What you will do:
Copy out each line below that has the word "menu" in it.

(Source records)
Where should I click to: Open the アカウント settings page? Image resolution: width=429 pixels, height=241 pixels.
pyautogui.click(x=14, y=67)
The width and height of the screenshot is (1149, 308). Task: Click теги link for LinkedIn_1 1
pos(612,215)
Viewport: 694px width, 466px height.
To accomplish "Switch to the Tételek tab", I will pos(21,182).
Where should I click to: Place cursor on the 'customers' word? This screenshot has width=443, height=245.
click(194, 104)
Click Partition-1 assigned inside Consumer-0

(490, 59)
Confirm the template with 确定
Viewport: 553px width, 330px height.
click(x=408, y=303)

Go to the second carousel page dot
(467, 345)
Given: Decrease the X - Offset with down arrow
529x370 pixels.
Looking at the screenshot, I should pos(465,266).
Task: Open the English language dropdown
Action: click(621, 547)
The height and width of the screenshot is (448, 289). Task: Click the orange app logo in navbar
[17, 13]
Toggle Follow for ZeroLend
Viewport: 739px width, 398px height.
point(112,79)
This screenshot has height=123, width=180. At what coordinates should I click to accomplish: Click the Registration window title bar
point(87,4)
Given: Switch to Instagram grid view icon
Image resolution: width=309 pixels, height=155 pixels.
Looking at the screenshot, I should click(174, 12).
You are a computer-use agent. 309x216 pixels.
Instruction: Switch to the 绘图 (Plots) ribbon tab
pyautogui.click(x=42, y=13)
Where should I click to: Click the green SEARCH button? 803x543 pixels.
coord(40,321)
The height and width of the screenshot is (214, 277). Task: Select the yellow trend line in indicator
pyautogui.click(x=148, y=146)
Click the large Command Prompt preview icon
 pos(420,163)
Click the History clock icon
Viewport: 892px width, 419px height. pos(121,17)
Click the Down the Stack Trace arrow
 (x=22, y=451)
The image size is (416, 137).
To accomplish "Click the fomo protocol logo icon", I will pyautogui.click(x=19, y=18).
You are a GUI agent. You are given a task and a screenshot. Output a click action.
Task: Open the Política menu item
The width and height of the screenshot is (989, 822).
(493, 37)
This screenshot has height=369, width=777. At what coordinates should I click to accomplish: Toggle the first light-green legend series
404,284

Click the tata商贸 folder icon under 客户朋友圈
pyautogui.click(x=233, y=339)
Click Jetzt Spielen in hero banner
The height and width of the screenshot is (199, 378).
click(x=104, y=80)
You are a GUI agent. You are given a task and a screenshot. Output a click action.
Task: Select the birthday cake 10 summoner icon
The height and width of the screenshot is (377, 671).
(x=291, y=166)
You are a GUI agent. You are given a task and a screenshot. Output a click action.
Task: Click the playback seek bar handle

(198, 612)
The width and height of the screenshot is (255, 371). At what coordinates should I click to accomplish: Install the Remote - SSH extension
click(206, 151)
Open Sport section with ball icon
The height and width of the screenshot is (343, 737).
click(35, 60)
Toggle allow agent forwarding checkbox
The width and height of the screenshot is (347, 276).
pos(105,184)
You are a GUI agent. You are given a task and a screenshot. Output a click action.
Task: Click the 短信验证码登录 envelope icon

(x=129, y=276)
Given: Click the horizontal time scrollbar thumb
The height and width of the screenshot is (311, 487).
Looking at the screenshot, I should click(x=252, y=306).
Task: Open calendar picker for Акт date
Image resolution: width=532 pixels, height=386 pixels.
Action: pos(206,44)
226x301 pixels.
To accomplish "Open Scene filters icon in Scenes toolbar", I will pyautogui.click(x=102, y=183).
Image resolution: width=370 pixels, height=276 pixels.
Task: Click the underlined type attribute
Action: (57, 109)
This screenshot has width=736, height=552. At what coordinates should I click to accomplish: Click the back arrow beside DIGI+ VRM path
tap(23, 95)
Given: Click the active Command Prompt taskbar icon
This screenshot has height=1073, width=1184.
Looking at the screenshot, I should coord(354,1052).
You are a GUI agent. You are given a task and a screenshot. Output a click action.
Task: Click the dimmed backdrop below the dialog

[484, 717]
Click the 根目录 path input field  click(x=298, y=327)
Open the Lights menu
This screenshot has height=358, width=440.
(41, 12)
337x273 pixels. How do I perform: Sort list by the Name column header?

Solution for this exercise:
Task: Open the Política menu item
Open the Lights menu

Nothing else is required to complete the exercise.